> _Material provided_
******

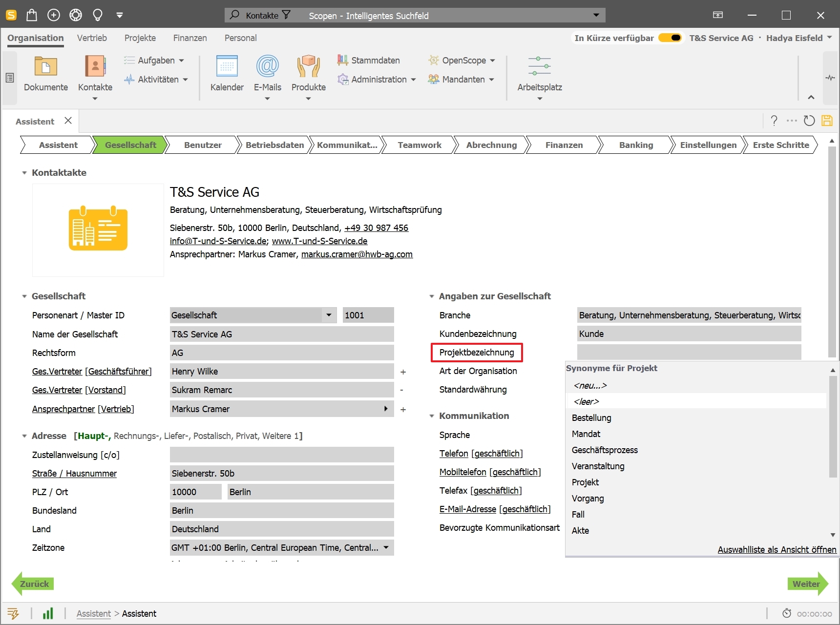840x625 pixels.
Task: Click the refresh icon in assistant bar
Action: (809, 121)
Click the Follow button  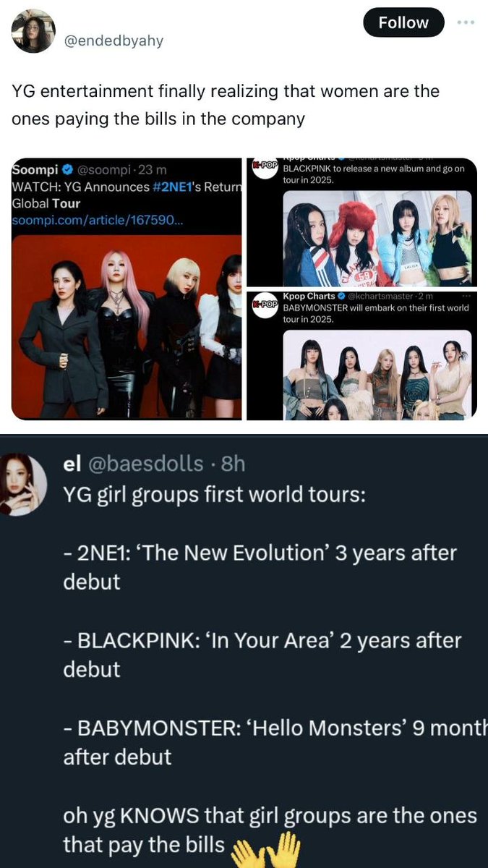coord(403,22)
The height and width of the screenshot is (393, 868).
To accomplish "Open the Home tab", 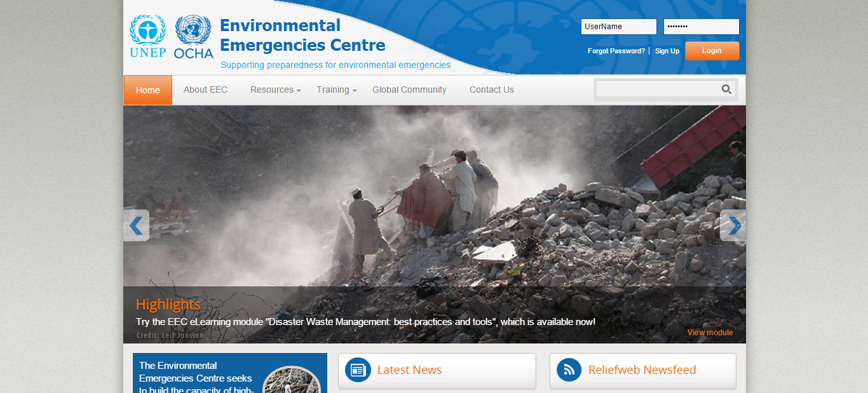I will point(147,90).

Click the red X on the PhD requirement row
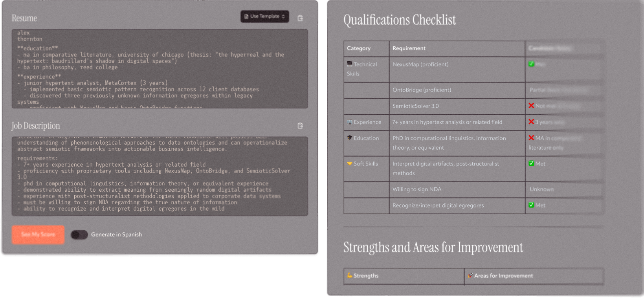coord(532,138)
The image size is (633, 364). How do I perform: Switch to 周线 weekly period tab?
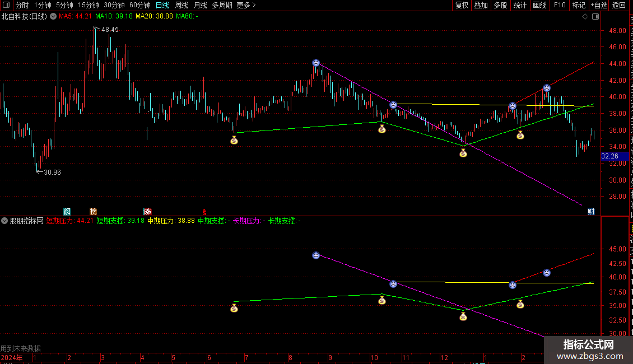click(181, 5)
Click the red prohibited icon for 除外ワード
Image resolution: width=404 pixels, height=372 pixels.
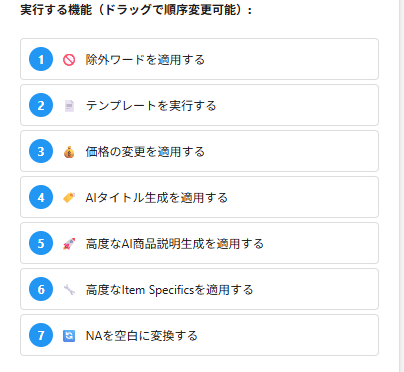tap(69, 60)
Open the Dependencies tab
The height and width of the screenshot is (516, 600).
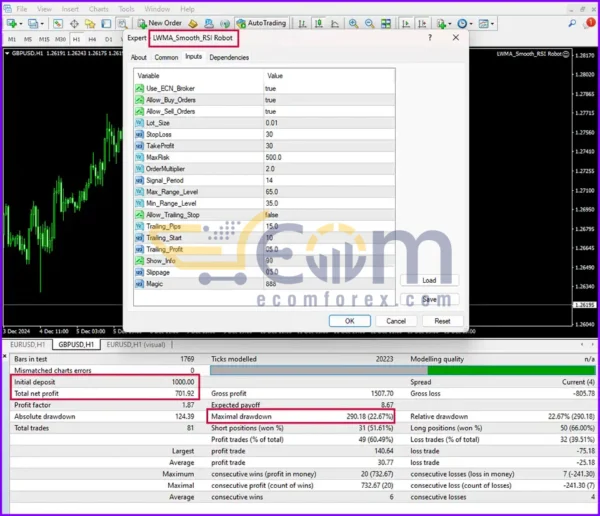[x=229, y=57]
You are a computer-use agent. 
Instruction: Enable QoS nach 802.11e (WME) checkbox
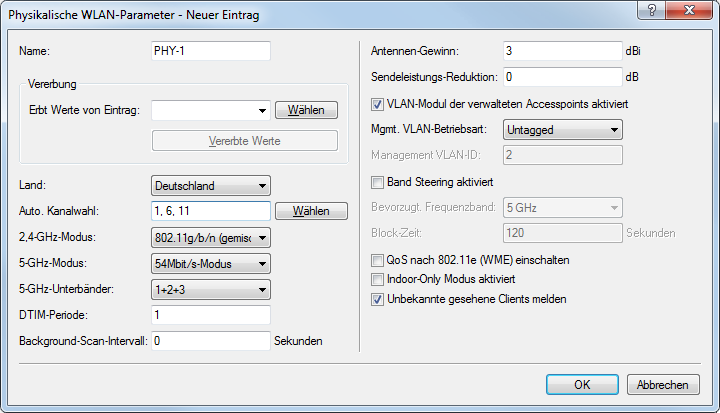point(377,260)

******

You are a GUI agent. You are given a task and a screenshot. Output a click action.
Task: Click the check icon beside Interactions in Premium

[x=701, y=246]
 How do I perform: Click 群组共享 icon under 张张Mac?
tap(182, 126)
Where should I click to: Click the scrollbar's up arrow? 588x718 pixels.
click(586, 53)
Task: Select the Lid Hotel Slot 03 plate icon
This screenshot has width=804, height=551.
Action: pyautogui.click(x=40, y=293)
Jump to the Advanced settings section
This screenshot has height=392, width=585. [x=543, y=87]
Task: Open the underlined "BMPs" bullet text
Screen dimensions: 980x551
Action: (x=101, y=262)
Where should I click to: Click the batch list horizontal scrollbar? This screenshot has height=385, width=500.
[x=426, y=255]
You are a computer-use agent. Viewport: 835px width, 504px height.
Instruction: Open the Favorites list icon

******

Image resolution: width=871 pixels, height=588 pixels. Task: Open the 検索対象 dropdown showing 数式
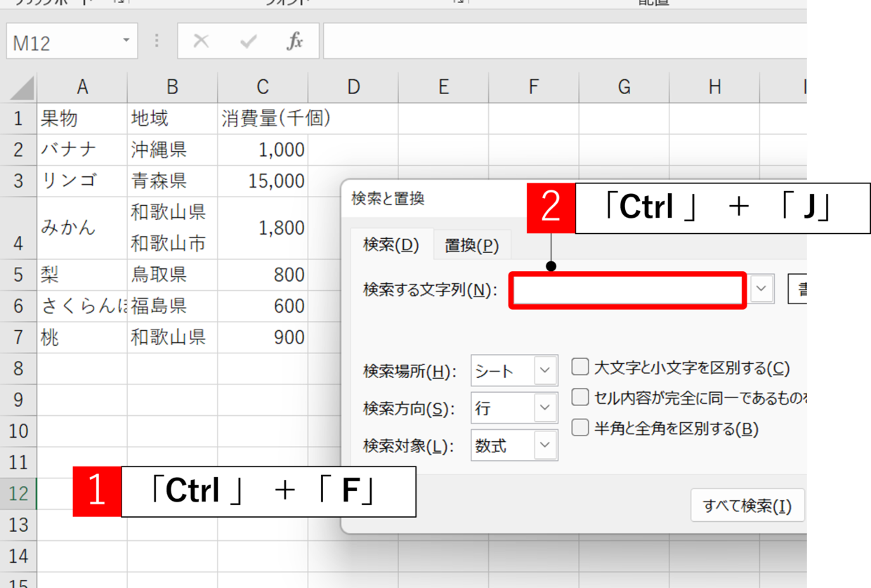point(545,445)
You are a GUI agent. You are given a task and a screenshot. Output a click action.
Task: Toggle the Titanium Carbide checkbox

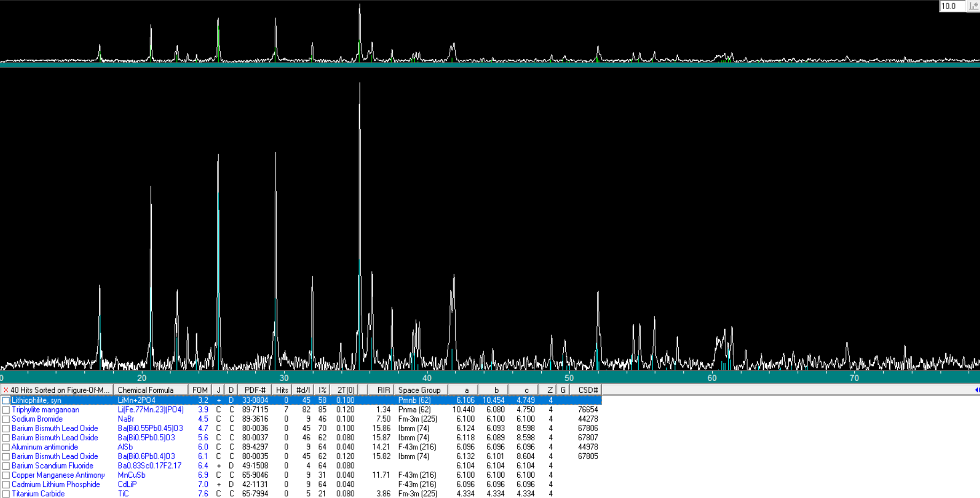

******

> _Activity_
Each line in the data that holds the string "agent" must be returned.

> _Exercise response_
You are a computer-use agent. 
You are a GUI agent. You are given a task and a screenshot. Output a click action.
You are a computer-use agent. Viewport: 835px width, 504px height.
You are a GUI agent. You are given a task and a screenshot. Output a click action.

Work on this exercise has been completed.